_Task brief_
For each line in the data that includes "icon", make a copy.

_Source material_
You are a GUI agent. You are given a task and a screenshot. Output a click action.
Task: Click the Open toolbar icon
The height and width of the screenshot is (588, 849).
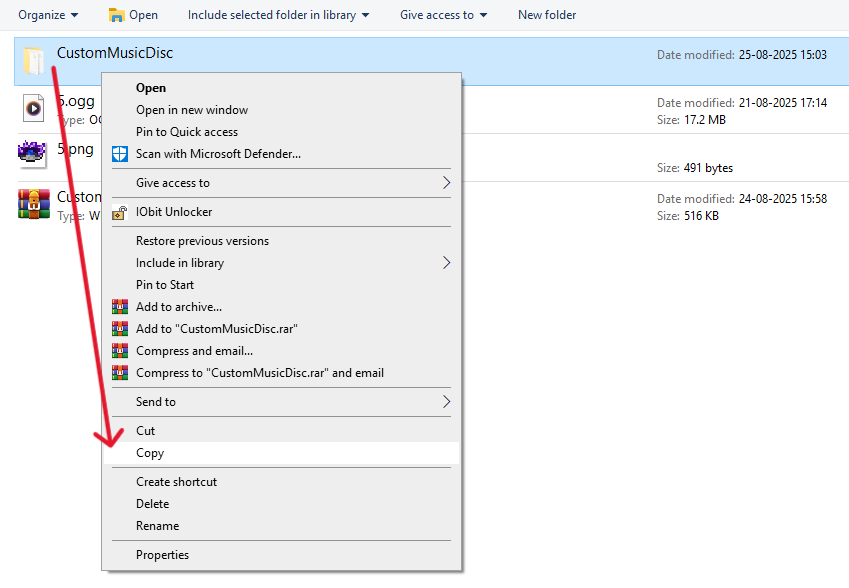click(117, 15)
--
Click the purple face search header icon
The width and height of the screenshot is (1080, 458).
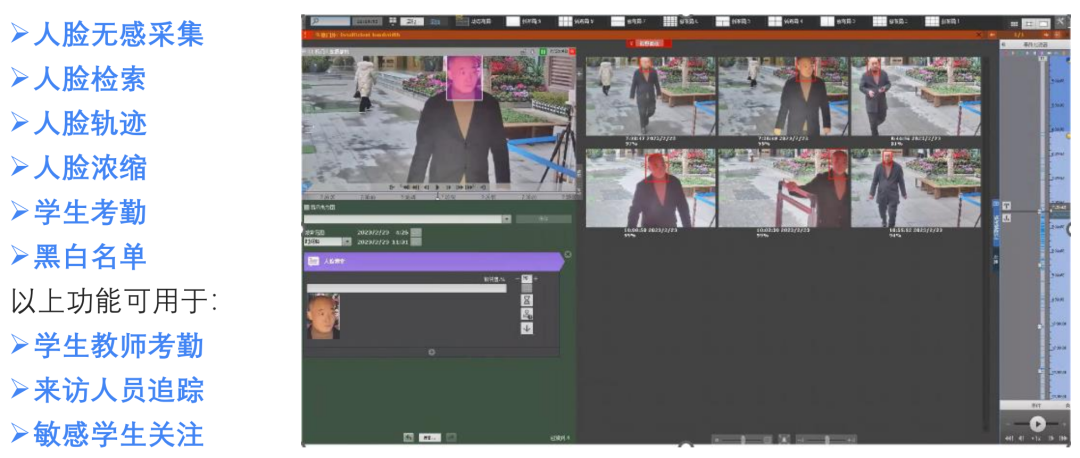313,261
...
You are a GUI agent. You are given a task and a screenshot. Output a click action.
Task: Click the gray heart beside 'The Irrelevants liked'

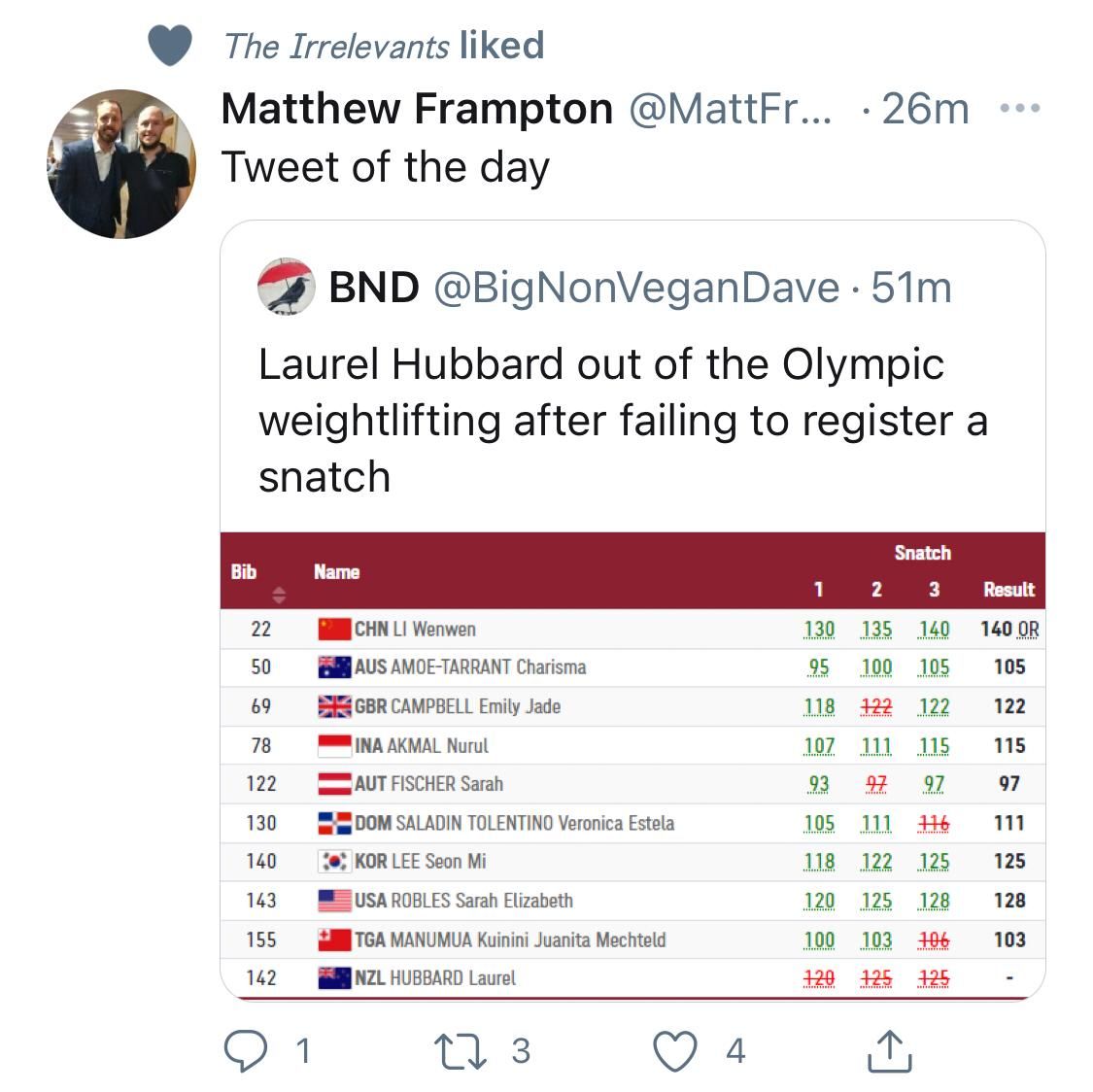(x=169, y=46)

_Answer below_
Task: Click the Open toolbar icon
Click the purple face search header icon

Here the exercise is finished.